On Fri, 2008-06-20 at 22:31 -0400, Brent Yorgey wrote:
On Fri, Jun 20, 2008 at 06:15:20PM -0500, George Kangas wrote:
foldright (+) [1, 2, 3] 0 == ( (1 +).(2 +).(3 +).id ) 0 foldleft (+) [1, 2, 3] 0 == ( id.(3 +).(2 +).(1 +) ) 0
Hi George,
This is very cool! I have never thought of folds in quite this way before. It makes a lot of things (such as the identities you point out) obvious and elegant.
We can also see the following identities:
foldright f as == foldright (.) (map f as) id foldleft f as == foldright (flip (.)) (map f as) id
I like that second one, after trying to read another definition of left fold in terms of right fold (in the web book "Real World Haskell").
The type signature, which could be written (a -> (b -> b)) -> ([a] -> (b -> b)), suggests generalization to another type constructor C: (a -> (b -> b)) -> (C a -> (b -> b)). Would a "foldable" typeclass make any sense?
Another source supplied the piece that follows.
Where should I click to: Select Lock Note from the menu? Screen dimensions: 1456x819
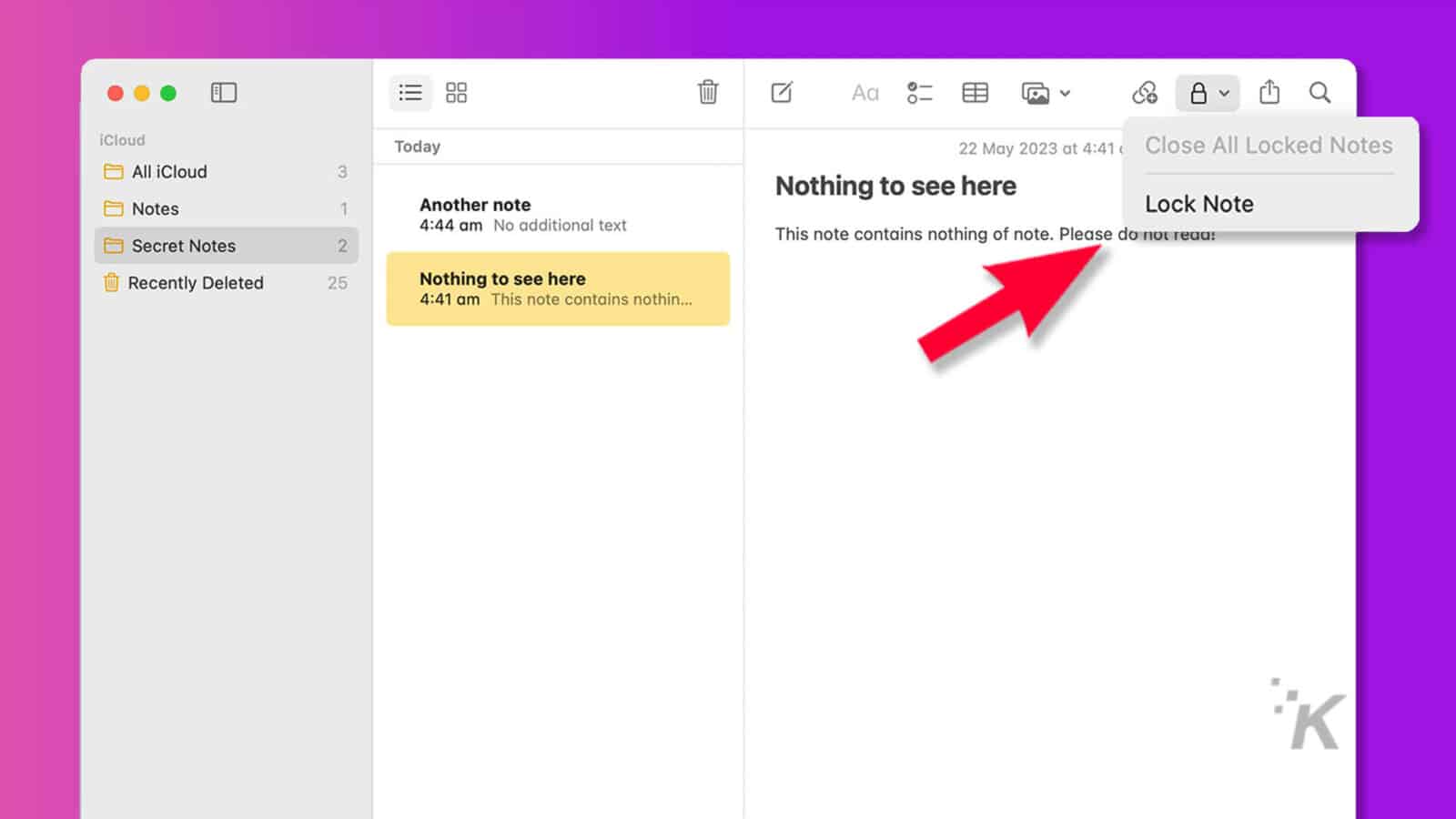click(1199, 203)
As Brandon points out, you have rediscovered Data.Foldable. =) There's nothing wrong with that, congratulations on discovering it for yourself! But again, I like this way of organizing the type signature: I had never thought of a fold as a sort of 'lift' before. If f :: a -> b -> b, then foldright 'lifts' f to foldright f :: [a] -> b -> b (or C a -> b -> b, more generally).
Okay, it goes without saying that this is useless dabbling, but have I entertained anyone? Or have I just wasted your time? I eagerly await comments on this, my first posting.
Not at all! Welcome, and thanks for posting.
Look into the theory of monoids, monoid homomorphisms, M-sets and free monoids.